Prior to installing the XJet system, a research team led by Professor of Electrical Engineering Mark Mirotznik had developed a special software for designing 5G antennas. The trouble was, they had no way to manufacture the lens because of its complexity and strict material properties. XJet’s unique NPJ technology offered a viable solution to the team’s challenges.
“Discovering XJet NanoParticle Jetting was a real lightbulb moment for us,” explained Mirotznik. “In one stroke, it solved our previous frustration in achieving both the material characteristics combined with the geometric properties essential to our solution.
“NPJ is the only process capable of producing the inner walls of each channel with the accuracy and smoothness required to retain wave direction—but in ceramic. XJet’s ceramic is an isotropic, 100 percent density ceramic with the right dielectric constant, which does not ‘absorb’ and weaken signal. Quite literally, any tiny variation in tolerance could lead to diversion of the signal to the wrong place, and that couldn’t be afforded.”

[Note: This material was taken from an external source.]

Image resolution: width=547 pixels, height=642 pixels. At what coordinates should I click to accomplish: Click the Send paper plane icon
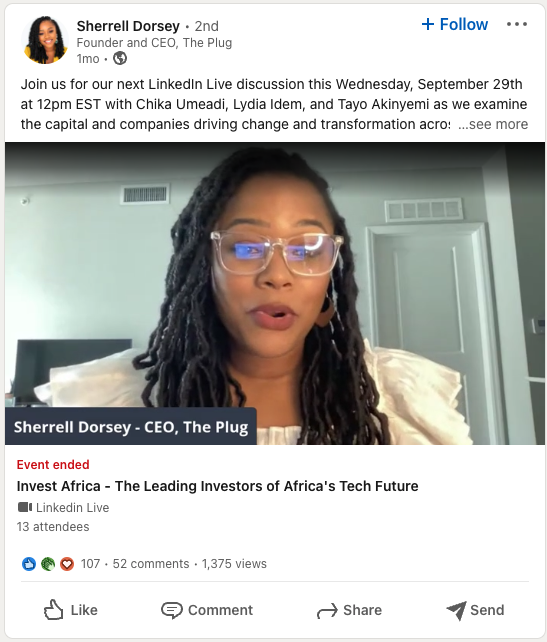457,610
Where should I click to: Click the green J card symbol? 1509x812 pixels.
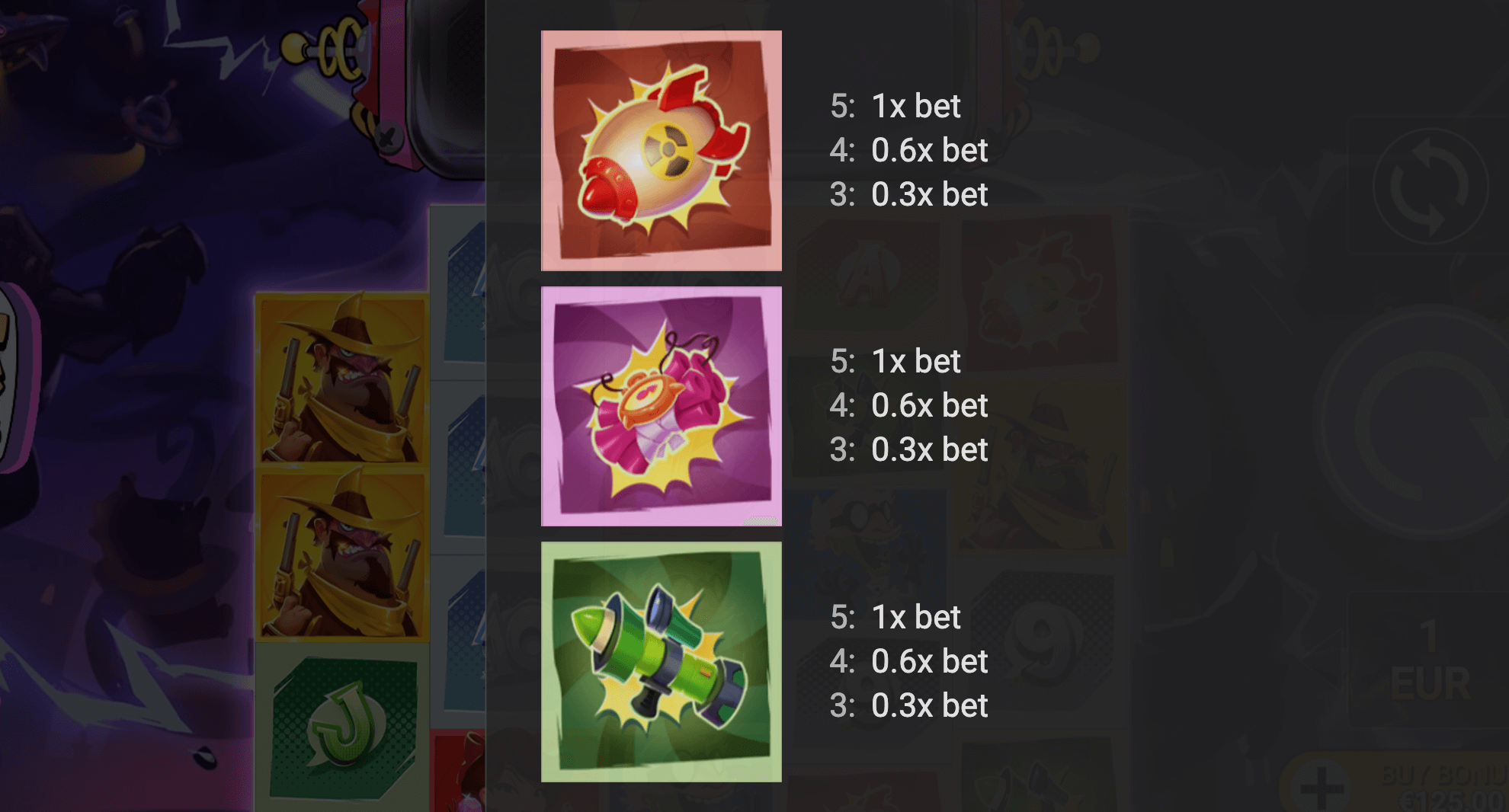[x=341, y=727]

The research conducted at UDEL using the XJet Carmel 1400 system has been further supported by Youngstown State University (YSU) which investigated the matter using the same 3D printer. YSU found similar results in terms of density, isotropic properties and dielectric constants using XJet’s ceramic 3D printing technology.
“We carried out research to establish the nature and properties of XJet printed Zirconia. This suggested the crystal structure of the prints are nearly even; the dielectric constant is high while the loss tangent is low and are both similar to the value expected from a non-printed crystal,” said Professor Eric MacDonald, Friedman Chair for Manufacturing at YSU. “This high dielectric constant with low loss opens the potential for 3D printing of a variety of microwave devices including antennas, lenses, and filters. Two simple dielectric resonator antennas were demonstrated with the material, showing that the measured material properties can indeed be used for accurate design of such devices with electromagnetic simulation tools.”
“The University of Delaware’s application of NanoParticle Jetting technology for antennas is truly pioneering,” added Hanan Gothait, CEO of XJet. “5G is expected to bring about a true revolution in wireless technology, and with it the connectivity to support everything from autonomous vehicles and smart cities, to long-distance surgery, live-streaming virtual reality and the prospect of a limitless ‘Internet of Things.
“Clearly, to achieve that, the technology must be extraordinarily reliable, and we believe NPJ is ideally placed to deliver it. 5G antennas will need to be produced in the millions to deploy a successful, fully functioning 5G global network – and millions is exactly the kind of productivity this system has been designed for.”